I was born in England. My parents are British but we moved to Northern California when I was a baby, so I’ve grown up here. I quickly learned to speak American when teased in kindergarten about my British accent. I now have dual citizenship, so I feel like Jason Bourne when traveling with more than one passport. I’m sure having my feet planted on both sides of the Atlantic helps me to see things from different perspectives, but I can fluctuate between feeling at home on either continent, to feeling a complete outsider no matter where I call home.
How old were you when you knew you had some artistic talent?
I don’t remember a time when I wasn’t drawing. I was always that kid in the back of the class drawing space ships and dragons. I think it’s served me well.
Did either of your parents have that skill?
My mom does really nice pen and ink illustrations, and her father before her did some beautiful sketches during his time in WWII. I feel privileged to be the first generation in my family to actually make a living with art.
How did that early talent manifest itself? What types of things were you drawn to?
I would fill reams of paper with drawings of dinosaurs, that was my early training. Maybe I should’ve spent my childhood drawing earnest and off-beat romantic characters instead. I was never a real comic book fan (though I know a lot of storyboard guys come from that tradition), but I was always a movie fan. My parents would take me to revival houses to see things before I could understand what I was seeing – Wages of Fear, Creature From the Black Lagoon, 2001: A Space Odyssey. And I was always drawing, just dumping my imagination on the page. Later for me came painting and watercolors.
Did you go to a trade school specifically for art, or did you go to a traditional University?
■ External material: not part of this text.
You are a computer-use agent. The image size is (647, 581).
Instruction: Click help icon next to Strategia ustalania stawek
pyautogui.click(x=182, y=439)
I went to Chapman University through their film program. That’s where I learned how to make movies – directing, cinematography, lighting, editing, sound, the whole thing. I came out of there with a good grasp on what it takes to make a film.
How did you get your first industry job as a storyboard artist?
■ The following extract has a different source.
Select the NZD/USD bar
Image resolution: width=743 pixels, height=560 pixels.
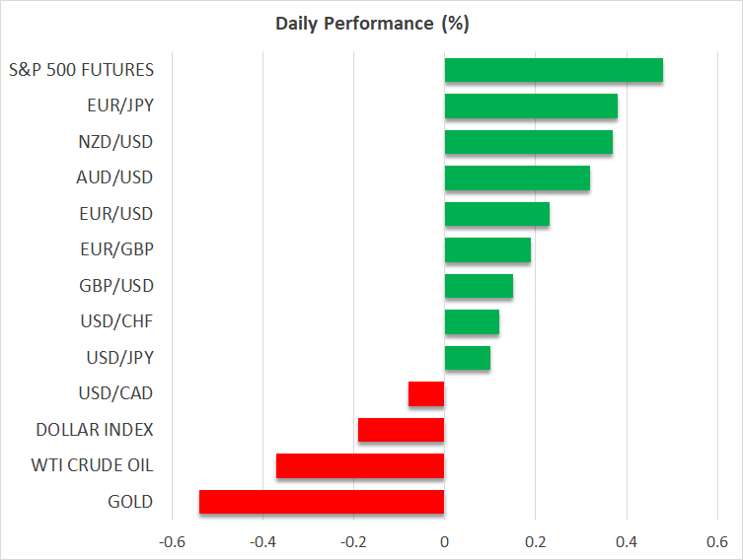528,142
I was a production assistant for a while after graduation and was shocked that no one wanted to hire me as a director! It was a pretty rough awakening after film school. I knew I could draw, so when I was working on Phantasm 3, I asked director Don Coscarelli if I could do some storyboarding, and he let me have a crack at a few sequences. I was in heaven. I got my first screen credit as a storyboard artist on that film, a big moment for me. I figure it was a win-win, because they got boards for a PA rate. From there I just started telling people that’s what I did, and some of them actually believed me.
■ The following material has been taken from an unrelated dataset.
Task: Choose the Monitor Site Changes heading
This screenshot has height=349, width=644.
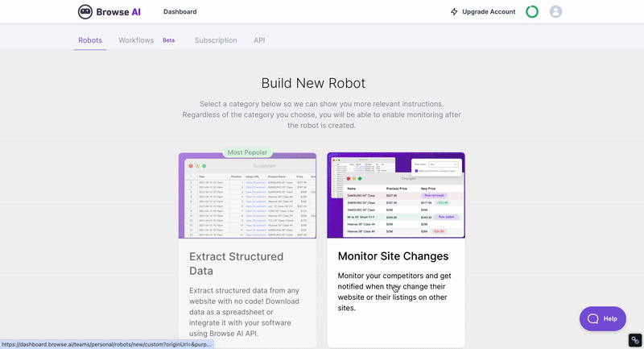Action: coord(393,257)
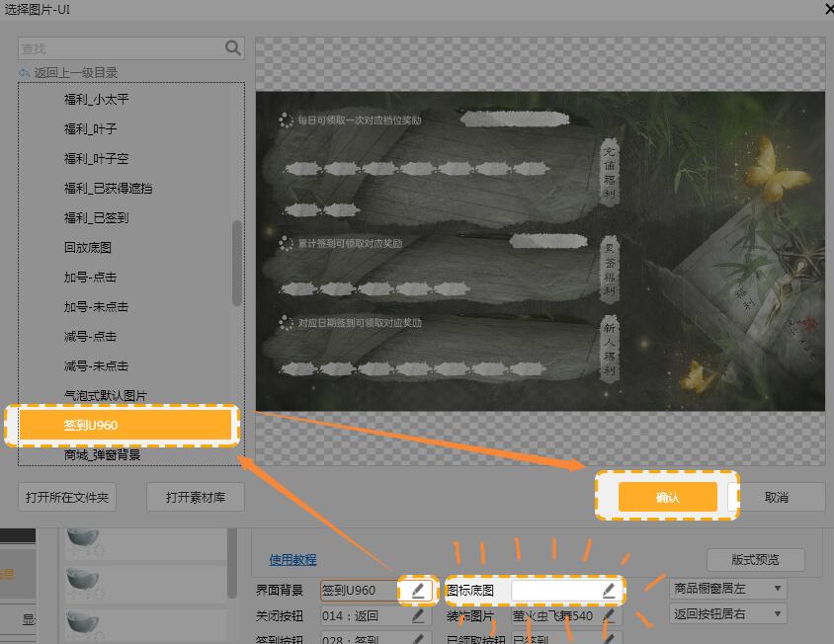
Task: Close the 选择图片-UI dialog
Action: [x=826, y=8]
Was working in film something you’ve always wanted to do?
When I was real little I wanted to be a paleontologist, I wanted to dig up dinosaur bones in exotic lands. Then I saw Star Wars. I think half the people in the industry today trace their spark back to that moment in 1977. But it was the first time that a film aired “making of” programs on TV, and I could see that these magical things called movies were made by mere mortals. I got my hands on my dad’s Super-8 camera and suddenly my room was my movie studio, the back yard was an alien jungle planet. I made stop-motion comedies, spaceship battles, jungle dinosaur adventures, clay-mation spacemen on a paper mache moonscape…
Little did you know, the movie that sparked your love of film was produced by your future Father-In-Law, Gary Kurtz! Some of your credits are under Alex Hill and others are listed as Alex Hillkurtz. Why the two different names?
My wife (ed. Tiffany Hillkurtz, an esteemed film editor and daughter of producer Gary Kurtz) and I combined our names when we got married. I’m a Hill, she’s a Kurtz. We thought it would be a cool thing to do and much better than a hyphen. The only debate was weather to go with Hillkurtz or Kurtzhill, or some scramble like Kilohertz. It’s fun to see the reactions of friends from high school or college who knew me then.
As an X-Files fan, I noticed you worked on the series back in 1999. What did you take away from that experience?
X-Files was a real eye-opener for me. Those guys worked so hard to achieve so much in so little time. In a lot of ways it felt like I was back in film school with a tight crew doing their best to achieve greatness. It was also when I met director Rob Bowman who was really open to suggestions. In our first meeting – he was filming an upcoming episode, so we would chat between takes – he treated me like a fellow filmmaker. He’d give me notes, but also wanted my take on things, and I felt comfortable enough to give it. That was also the same year I worked on Almost Famous, so suddenly I found myself working with directors who were secure enough to genuinely invite collaboration.
Speaking of that. That was your first project with Cameron. How did Almost Famous come to your attention?
I had worked with Art Director Clayton Hartley on a couple things, so he brought me on to do set illustrations. It was there that I met Clay Griffith and they introduced me to Cameron and thought there might be a few sequences that storyboards would be useful for. Or maybe they just liked that I was always playing a lot of Peter Gabriel in the office.